[Stored data entries]
=== Begin Enclosure ===
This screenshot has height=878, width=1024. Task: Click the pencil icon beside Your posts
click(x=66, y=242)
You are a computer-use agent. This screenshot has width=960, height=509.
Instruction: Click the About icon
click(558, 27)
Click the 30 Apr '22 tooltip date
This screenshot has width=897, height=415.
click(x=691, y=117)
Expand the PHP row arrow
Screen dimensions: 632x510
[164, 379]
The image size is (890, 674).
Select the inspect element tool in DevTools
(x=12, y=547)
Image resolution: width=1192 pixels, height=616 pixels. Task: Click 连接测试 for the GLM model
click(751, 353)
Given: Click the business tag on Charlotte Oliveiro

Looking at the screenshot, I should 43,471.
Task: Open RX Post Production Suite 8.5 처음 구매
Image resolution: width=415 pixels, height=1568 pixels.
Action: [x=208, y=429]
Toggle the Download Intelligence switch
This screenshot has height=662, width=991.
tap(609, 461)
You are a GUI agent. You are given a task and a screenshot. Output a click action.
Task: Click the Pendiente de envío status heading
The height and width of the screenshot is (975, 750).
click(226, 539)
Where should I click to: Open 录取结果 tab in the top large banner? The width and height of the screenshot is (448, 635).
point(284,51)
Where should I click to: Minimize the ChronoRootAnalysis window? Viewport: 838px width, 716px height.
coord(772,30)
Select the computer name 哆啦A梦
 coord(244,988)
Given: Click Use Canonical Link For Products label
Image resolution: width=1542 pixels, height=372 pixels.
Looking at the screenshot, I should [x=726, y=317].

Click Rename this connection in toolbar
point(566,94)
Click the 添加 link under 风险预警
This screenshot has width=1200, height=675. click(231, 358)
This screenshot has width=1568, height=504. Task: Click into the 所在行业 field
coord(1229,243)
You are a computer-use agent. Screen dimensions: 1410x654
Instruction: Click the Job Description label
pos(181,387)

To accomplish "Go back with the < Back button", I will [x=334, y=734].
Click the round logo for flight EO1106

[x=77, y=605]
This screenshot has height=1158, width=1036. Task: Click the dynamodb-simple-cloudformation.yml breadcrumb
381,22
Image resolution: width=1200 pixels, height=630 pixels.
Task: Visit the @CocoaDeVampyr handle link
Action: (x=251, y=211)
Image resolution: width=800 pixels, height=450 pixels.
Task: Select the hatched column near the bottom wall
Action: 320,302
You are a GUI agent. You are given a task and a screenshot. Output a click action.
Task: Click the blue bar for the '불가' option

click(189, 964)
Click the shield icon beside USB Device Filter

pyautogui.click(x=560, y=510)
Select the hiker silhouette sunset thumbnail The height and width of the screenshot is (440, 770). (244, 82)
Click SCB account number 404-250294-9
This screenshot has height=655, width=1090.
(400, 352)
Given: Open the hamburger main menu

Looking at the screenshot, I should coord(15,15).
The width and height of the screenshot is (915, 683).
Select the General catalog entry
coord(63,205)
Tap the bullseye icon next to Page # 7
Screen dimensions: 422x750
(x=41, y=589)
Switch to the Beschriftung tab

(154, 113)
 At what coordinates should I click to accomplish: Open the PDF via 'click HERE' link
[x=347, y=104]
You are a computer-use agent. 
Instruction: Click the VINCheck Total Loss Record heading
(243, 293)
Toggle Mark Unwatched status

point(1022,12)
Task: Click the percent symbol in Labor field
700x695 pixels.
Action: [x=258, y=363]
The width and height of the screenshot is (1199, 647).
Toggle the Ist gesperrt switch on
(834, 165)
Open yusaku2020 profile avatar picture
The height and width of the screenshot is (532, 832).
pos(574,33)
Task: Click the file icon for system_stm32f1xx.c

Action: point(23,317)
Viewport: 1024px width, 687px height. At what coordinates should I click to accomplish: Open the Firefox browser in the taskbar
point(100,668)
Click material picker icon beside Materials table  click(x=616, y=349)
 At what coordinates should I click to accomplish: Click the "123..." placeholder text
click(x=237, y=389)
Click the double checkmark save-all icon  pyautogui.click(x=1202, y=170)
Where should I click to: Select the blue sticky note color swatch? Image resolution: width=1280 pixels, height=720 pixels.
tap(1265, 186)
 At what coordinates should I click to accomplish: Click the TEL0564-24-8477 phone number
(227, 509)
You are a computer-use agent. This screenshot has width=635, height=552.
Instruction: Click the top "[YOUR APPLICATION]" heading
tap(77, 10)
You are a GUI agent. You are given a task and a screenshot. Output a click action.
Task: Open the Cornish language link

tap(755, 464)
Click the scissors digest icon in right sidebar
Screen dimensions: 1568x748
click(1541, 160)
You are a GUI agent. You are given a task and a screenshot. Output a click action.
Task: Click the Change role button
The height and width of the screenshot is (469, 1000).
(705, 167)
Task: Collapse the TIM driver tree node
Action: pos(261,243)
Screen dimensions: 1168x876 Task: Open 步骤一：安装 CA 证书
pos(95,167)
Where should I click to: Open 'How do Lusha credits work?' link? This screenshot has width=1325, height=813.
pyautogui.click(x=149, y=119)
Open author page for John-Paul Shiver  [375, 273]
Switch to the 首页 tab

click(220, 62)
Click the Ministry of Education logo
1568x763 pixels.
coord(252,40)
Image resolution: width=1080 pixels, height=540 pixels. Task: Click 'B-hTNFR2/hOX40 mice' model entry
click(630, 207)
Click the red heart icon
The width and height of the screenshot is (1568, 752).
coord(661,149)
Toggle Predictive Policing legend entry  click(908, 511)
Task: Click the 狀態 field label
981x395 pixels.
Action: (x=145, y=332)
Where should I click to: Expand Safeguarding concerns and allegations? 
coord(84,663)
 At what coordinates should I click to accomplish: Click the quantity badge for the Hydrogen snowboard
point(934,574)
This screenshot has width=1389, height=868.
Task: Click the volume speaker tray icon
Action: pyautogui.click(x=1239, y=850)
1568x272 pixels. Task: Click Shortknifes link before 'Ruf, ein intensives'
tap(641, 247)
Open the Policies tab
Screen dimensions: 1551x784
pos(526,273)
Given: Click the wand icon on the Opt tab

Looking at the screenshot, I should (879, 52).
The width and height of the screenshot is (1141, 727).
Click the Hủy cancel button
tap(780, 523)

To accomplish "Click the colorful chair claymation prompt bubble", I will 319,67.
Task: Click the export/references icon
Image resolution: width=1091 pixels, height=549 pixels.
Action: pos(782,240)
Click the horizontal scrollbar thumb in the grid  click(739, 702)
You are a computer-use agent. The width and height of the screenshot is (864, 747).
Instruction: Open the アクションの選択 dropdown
=== End Enclosure ===
Work instruction
Pick out, from the lines above, every one that contains the string "will".

Solution
To accomplish "Go back with the < Back button", I will [x=334, y=734].
To accomplish "Click the colorful chair claymation prompt bubble", I will 319,67.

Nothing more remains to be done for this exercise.